Exhibit 5.1
January 20, 2010
SL Green Realty Corp.
420 Lexington Avenue
New York, New York 10170
Re: Registration Statement on Form S-3
Ladies and Gentlemen:
We have served as Maryland counsel to SL Green Realty Corp., a Maryland corporation (the “Company”), in connection with certain matters of Maryland law arising out of the registration of 5,400,000 shares of the Company’s 7.625% Series C Cumulative Redeemable Preferred Stock, $.01 par value per share (the “Shares”), to be issued and sold in a public offering. The Shares are covered by the above-referenced Registration Statement and all amendments thereto, filed by the Company with the Securities and Exchange Commission (the “Commission”) pursuant to the Securities Act of 1933, as amended (the “1933 Act”).
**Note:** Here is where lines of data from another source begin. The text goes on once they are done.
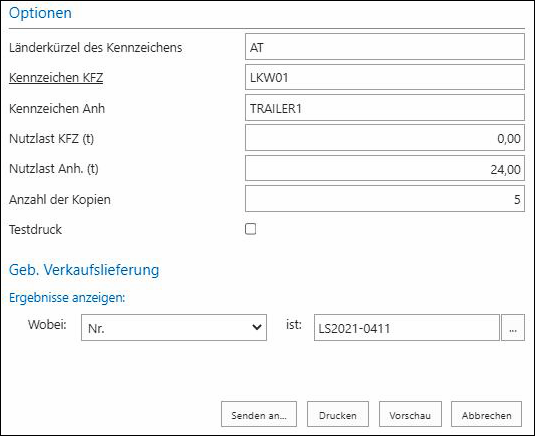Click the Nutzlast Anh. (t) field showing 24,00
Viewport: 535px width, 436px height.
[385, 168]
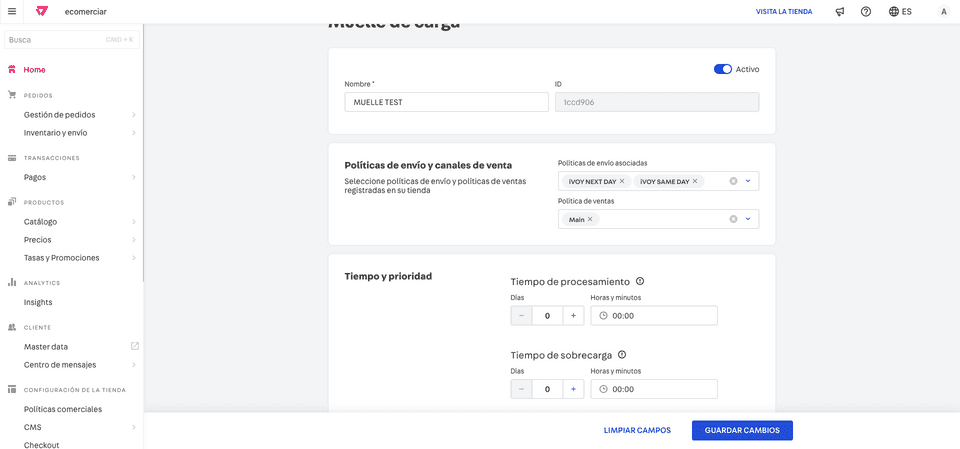Open the ES language selector
The image size is (960, 449).
coord(900,11)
In connection with our representation of the Company, and as a basis for the opinion hereinafter set forth, we have examined originals, or copies certified or otherwise identified to our satisfaction, of the following documents (hereinafter collectively referred to as the “Documents”):
1. The Registration Statement (Registration No. 333-68493), including all amendments thereto, with the prospectus included therein, in the form in which it was transmitted to the Commission under the 1933 Act,
2. The charter of the Company (the “Charter”), certified by the State Department of Assessments and Taxation of Maryland (the “SDAT”);
3. The Second Amended and Restated Bylaws of the Company, as amended by Amendment #1 and Amendment #2, certified as of the date hereof by an officer of the Company;
4. Resolutions adopted by the Board of Directors of the Company (the “Resolutions”) relating to the registration, sale and issuance of the Shares, certified as of the date hereof by an officer of the Company;
5. A certificate of the SDAT as to the good standing of the Company, dated as of a recent date;
6. A certificate executed by an officer of the Company, dated as of the date hereof; and
7. Such other documents and matters as we have deemed necessary or appropriate to express the opinion set forth below, subject to the assumptions, limitations and qualifications stated herein.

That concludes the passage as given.